C would give us the control we wanted, but we’d spend more time managing memory than building features. In 2026, we don’t think that trade-off makes sense for new tools.

What Zig gives us

Zig’s comptime is the killer feature. In flags.zig, you define your CLI interface as a struct:

const Args = struct {
    name: []const u8 = "world",
    age: u32 = 25,
    verbose: bool = false,
};

The parser reads this struct at compile time, generates the parsing code, and gives you back a typed result. No reflection. No code generation step. No macros. Just the type system doing what type systems should do.

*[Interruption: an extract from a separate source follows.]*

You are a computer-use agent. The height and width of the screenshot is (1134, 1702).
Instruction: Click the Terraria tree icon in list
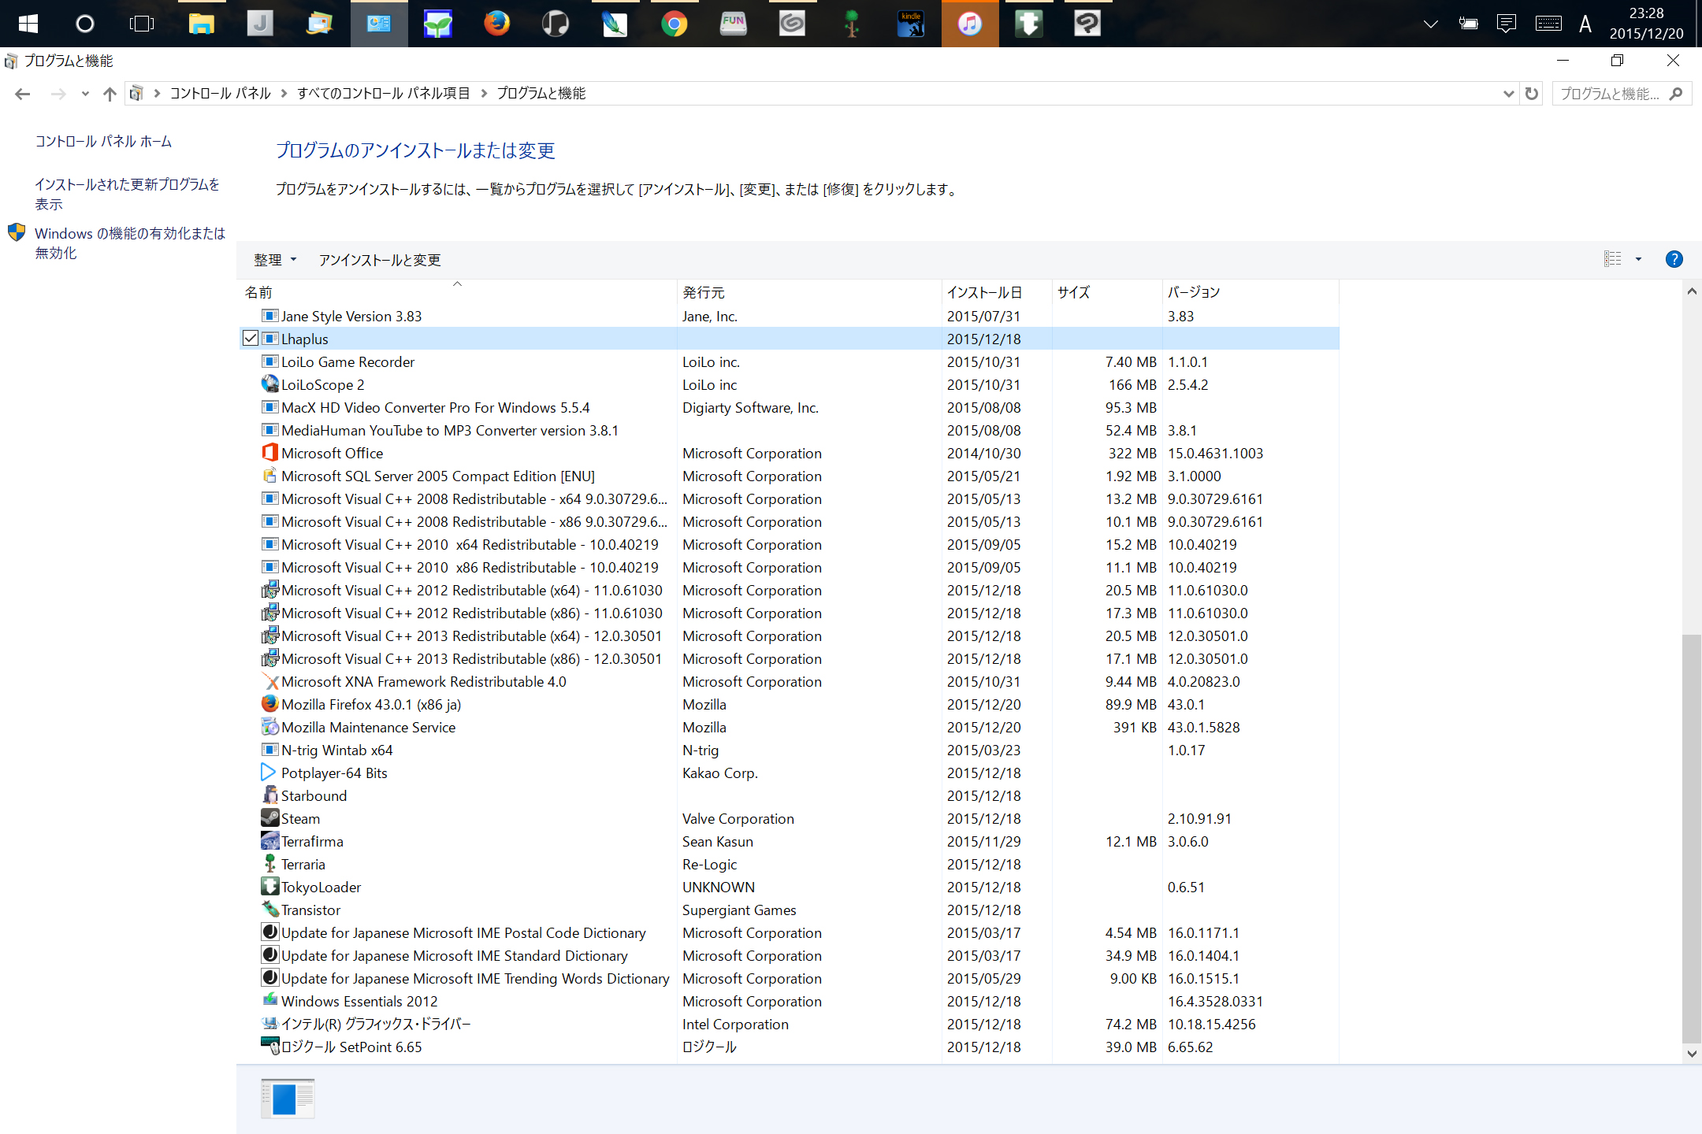[269, 864]
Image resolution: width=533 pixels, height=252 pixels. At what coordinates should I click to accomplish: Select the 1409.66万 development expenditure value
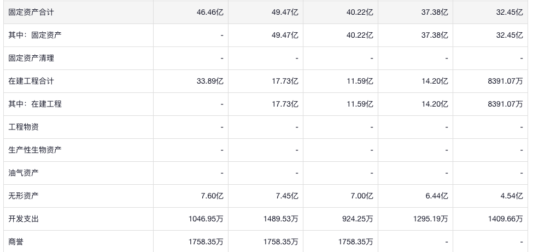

If you add a field to the struct and forget to handle it, the compiler tells you. If you pass the wrong type, the compiler tells you. The entire parser is about 800 lines of Zig with zero external dependencies.

The TigerBeetle influence

We took direct inspiration from TigerBeetle’s internal flags implementation. Their approach showed us that Zig’s comptime could replace what clap does with procedural macros — but without the complexity. We expanded on their pattern by adding subcommand support via union(enum), slice parsing for repeated flags, and better error messages.

What we learned

Building flags.zig taught us that the right tool for a job isn’t always the most popular one. Zig has a smaller ecosystem than Rust or Go, but for systems-level CLI tools, its comptime model produces code that’s both more correct and more readable than the alternatives.

We’re now using Zig for tip (our password manager) as well. The same principles apply — when your tool handles sensitive data, you want a language where you can reason about every allocation and every byte.

If you’re building CLI tools and haven’t tried Zig, give it a look. The documentation is sparse and the community is small, but the language itself is remarkably well-designed.